“A mí me encantaba sentarme con ellos porque la conversación era dulcísima y siempre hablaban de Medardo”, estas son las palabras de Nancy Menéndez Silva, nieta menor del poeta Medardo Ángel Silva, al referirse a las conversaciones que su madre, María Mercedes Silva Carrión (hija de Medardo), mantenía con el poeta José María Egas.
Ella junto con su hermano, René Colón Quevedo Silva (+), son los nietos directos del bardo guayaquileño.
Menéndez, quien actualmente reside en Milwaukee, Estados Unidos, recuerda con cariño aquellas tardes en su casa donde se daban estas largas pláticas que dejaban al descubierto detalles sobre la personalidad y vida de su abuelo. “Cómo vestía, sus comidas predilectas, las chicas que le gustaban y más”, eran parte de las tertulias. Pero además de esta amistad se confirmó lo que hace muchos años su abuela, Ángela Carrión Vallejo, le habría confesado a su madre, la verdad sobre quién era su papá.
Fue el 24 de septiembre de 1918 que nace María Mercedes Silva Carrión, cuando el bardo guayaquileño tenía 20 años.

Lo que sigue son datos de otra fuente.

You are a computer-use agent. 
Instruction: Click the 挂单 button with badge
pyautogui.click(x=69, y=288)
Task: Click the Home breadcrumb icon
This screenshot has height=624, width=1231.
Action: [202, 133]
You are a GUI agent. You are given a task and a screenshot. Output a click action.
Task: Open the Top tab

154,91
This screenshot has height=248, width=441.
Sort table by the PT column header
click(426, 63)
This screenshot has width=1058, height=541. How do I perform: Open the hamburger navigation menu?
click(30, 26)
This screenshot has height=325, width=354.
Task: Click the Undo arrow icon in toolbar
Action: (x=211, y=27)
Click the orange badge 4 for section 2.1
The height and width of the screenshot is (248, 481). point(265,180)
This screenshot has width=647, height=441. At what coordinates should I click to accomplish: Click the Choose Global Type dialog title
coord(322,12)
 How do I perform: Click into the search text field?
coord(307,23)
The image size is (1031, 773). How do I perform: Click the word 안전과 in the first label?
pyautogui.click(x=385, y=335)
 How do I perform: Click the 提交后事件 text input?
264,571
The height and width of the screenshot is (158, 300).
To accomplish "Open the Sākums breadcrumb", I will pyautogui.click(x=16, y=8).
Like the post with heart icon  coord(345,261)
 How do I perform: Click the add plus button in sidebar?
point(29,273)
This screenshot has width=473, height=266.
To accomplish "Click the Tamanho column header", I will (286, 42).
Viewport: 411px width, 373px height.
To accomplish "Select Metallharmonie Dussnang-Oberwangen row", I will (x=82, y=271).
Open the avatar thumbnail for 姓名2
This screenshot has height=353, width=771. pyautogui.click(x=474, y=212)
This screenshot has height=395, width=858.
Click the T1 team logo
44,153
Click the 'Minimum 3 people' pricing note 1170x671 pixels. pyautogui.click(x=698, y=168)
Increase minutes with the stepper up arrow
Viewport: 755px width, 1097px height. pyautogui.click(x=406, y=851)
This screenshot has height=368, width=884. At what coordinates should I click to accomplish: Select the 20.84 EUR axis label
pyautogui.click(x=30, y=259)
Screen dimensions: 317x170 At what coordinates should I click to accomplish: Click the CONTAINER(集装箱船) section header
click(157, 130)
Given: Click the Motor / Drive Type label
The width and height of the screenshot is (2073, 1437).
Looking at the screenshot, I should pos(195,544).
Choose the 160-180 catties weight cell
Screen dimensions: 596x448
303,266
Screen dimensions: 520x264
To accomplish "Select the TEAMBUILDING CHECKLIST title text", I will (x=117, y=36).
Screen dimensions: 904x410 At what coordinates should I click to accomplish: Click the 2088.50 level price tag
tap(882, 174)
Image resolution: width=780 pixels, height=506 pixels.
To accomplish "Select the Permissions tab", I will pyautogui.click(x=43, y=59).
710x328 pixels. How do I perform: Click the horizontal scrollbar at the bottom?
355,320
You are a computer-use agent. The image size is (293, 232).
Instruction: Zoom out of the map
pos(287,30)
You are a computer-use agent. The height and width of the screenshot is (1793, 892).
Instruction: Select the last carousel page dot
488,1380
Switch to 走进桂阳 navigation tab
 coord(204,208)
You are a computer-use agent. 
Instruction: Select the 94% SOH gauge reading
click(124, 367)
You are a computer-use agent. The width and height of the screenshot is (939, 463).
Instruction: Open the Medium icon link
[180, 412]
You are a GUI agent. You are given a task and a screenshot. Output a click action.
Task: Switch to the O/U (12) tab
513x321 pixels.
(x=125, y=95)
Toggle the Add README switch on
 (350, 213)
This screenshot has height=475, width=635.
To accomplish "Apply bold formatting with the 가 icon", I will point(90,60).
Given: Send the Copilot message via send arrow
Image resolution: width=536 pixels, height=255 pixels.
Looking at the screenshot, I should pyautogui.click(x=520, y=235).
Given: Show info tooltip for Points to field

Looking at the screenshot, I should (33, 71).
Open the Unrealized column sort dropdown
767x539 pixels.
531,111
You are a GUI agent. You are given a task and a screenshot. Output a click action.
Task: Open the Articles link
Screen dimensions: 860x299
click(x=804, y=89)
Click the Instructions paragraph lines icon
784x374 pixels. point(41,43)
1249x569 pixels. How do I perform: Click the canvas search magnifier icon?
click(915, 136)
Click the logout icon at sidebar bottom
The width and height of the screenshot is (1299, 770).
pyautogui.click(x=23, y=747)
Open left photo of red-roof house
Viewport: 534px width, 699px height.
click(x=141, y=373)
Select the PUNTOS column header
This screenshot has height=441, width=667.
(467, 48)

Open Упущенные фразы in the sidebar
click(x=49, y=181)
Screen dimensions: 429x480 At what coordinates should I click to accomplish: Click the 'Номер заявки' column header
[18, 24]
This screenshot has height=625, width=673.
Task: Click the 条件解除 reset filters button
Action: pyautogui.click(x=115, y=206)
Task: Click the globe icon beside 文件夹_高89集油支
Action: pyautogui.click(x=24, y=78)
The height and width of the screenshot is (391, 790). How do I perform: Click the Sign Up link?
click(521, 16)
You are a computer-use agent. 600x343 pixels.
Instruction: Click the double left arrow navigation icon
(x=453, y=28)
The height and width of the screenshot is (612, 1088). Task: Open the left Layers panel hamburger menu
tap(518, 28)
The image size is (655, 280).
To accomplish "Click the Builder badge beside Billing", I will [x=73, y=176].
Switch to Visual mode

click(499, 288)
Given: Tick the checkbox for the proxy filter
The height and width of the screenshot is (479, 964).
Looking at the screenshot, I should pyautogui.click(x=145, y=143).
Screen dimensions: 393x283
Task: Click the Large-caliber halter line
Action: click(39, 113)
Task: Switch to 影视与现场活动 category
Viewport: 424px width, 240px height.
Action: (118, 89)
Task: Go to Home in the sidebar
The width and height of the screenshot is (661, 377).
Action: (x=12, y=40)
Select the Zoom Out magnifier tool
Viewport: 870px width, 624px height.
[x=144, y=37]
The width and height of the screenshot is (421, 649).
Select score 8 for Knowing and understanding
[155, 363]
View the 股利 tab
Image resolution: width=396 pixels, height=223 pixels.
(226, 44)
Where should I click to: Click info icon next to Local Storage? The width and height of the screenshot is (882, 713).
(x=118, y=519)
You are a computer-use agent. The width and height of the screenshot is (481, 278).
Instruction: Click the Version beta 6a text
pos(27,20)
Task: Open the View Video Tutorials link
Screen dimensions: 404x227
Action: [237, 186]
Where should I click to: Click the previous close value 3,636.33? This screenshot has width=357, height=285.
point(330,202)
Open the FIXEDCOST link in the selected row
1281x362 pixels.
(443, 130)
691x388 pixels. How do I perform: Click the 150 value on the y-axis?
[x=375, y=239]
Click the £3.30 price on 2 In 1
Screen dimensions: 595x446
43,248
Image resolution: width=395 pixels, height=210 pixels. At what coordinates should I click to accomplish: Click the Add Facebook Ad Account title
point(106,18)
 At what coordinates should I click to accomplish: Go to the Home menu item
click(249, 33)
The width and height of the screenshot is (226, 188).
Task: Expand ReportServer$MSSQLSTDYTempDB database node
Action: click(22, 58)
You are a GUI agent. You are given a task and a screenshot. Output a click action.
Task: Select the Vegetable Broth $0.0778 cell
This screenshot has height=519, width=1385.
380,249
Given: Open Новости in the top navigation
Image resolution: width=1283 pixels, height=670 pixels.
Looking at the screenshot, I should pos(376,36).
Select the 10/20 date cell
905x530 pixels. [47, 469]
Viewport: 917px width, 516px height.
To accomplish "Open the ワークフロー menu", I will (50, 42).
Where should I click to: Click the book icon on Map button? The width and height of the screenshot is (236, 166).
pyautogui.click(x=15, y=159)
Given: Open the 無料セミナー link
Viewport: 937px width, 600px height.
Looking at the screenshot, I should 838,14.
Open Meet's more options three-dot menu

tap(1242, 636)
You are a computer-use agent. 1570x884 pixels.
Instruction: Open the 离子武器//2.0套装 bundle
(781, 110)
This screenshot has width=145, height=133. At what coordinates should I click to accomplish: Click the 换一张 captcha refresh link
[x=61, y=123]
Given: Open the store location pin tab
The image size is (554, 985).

Cerca de cumplir los nueve meses de vida queda huérfana de padre, pues el 10 de junio de 1919 Medardo A. Silva muere, sin inscribir legalmente a su hija.
El historiador Rodrigo Pesántez Rodas muestra en su libro Visión y revisión de la literatura ecuatoriana una copia de la partida de nacimiento de Silva Carrión, en la que se lee que la sentencia de posesión notoria de apellidos le fue dictada el 13 diciembre de 1963.
Esto determina que María Mercedes Silva fue inscrita legalmente a la edad de 45 años. Algo confirmado por Nancy Menéndez, quien fue testigo de todo, señala que luego de esto su progenitora tuvo un acercamiento aún más profundo con la memoria del vate guayaquileño. Según sus declaraciones, Silva Carrión nunca guardó un resentimiento. “Ella (su madre) siempre decía –si tu abuelo viviera esto sería distinto– ella tenía mucho respeto por la memoria de Medardo, aunque no lo haya conocido”.